Не так уж страшно все, как я его малюю,
Анафематствую и пью за упокой.
Типун мне на язык! Я сам-то кто такой?!
Аникой-воином сижу я и воюю.
«Шаташася, – визжу, – языцы эти вскую?!»
Есть наслаждение и в дикости такой,
Что проку спорить – есть и воля, и покой,
Какого ж хрена я о счастии тоскую?
Екклесиаст давно меня предупредил.
Мне самому смешон мой мальчуковый пыл.
А толку нет как нет, и не скудеет нежность.
Задор сварливый жжет, лжет несусветный страх.
Увы! Гип-гип-увы! Крепчает безнадежность,
Решимость жалкая остаться в дураках.
Олег Чухонцев
В отличие от Кибирова (и многих стихотворцев совсем иного пошиба), Олег Чухонцев сейчас отдает стихи в печать скупо. Сколько пишет – не знаю. Не удивлюсь, если очень много. Но и если мало – тоже не удивлюсь. В 2007 году Чухонцев стал лауреатом премии «Поэт» (речь при ее вручении опубликована в № 8 «Знамени»). И напечатал одно (едва ли ошибаюсь) стихотворение – «Ещё элегия» («Знамя», № 9). Читал я его так же, как тридцать (да больше уже!) лет назад редкие тогда легальные публикации Чухонцева и те стихи, что, к счастью, доходили в машинописи и до меня. Так же, как втягивал поэму «Однофамилец», которую мой друг, слышавший ее из уст автора, запомнил всю (да, чудеса бывают!) и не раз, уступая просьбам, декламировал вслух от начала до конца.

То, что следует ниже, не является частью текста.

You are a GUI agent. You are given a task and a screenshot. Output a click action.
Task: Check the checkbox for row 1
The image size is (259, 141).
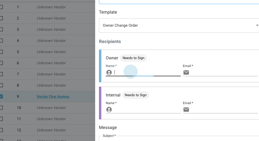[x=1, y=7]
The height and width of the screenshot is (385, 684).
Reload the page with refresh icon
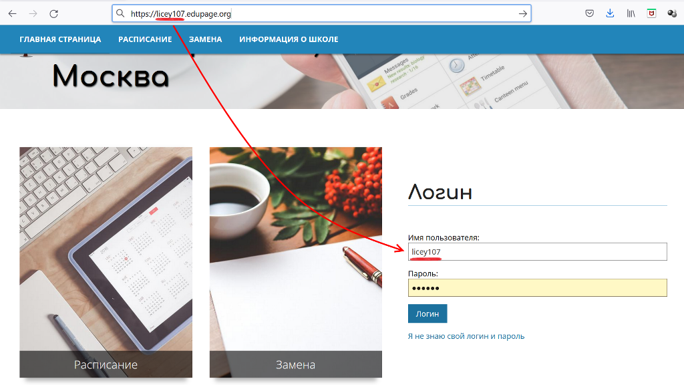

(Кстати, мало какие стихи так часто вспоминались в последнее время, как чухонцевские «Похмелья». И впрямь:
Какой тут к дьяволу поэт
тоскою вызвенит:
– Уюта нет? Покоя нет? —
А если – жизни нет.
Да что, гори она огнем!
За синь звездастую —
рассолу бы – и рукавом,
и – благодарствую!
Все тянуло в эпиграф поставить, да к такому эпиграфу еще и текст нужен. Но это в скобках.)
Раскроем скобки:
неужели ты, подумал я, выходя
из трамвая 37-го на остановке
там где только что был, где зернистая от дождя
мостовая ещё дымилась, от дозировки
воздержусь, а что до сезона был месяц май,
неужели ты? ты скользнула взглядом поверх сидящих
и поймала мой…
Дай волю, так и перестукал бы все – литеру за литерой. Но «Знамя» – источник доступный, а потому, не пересказывая и не комментируя:
потому что финала нет, вообще нет слов,
это род депрессии, пустокипение мозговое:
поздновато встретились? но ведь встретились, а любов,
как тов. Сталин писал, побеждает смерть и всё такое,
и одна надежда, что не упёрты у нас вожди
и дадут умереть своей смертью в своей постели,
чем не льгота, когда бы не роковая дыра впереди,
Господи, говорю, неужели Ты здесь, неужели
шанс даёшь, вот и парки Твои поустали, поди,
пряжу прясть незаметную – разве она не прореха ль? —
но подруга со мной, на заре Ты её не буди,
на заре она сладко так спит, и трамвай уехал
Лев Осповат
Книга Льва Самойловича Осповата «Как вспомнилось» (М.: Водолей Publishers) – самая большая неожиданность литературного года. Ждать от много повидавшего человека (помнящего тридцатые, прошедшего войну, пережившего черное послевоенное лихолетье) – знающего цену фактам профессионального историка, многоопытного литератора, – насыщенных подробностями и умных воспоминаний естественно. Предположить, что мемуары Л. С. обернутся пунктирной лирической поэмой, что миниатюрные главки о разных разностях вступят в головокружительную перекличку, что «простые» слова («звучащие» и при чтении «про себя», одними глазами) встанут в единственно возможном, предустановленном, порядке, что русский верлибр здесь явит свою обычно таимую стиховую природу, было невозможно. Поэтов вообще не ждут – они, по слову Давида Самойлова, приходят сами.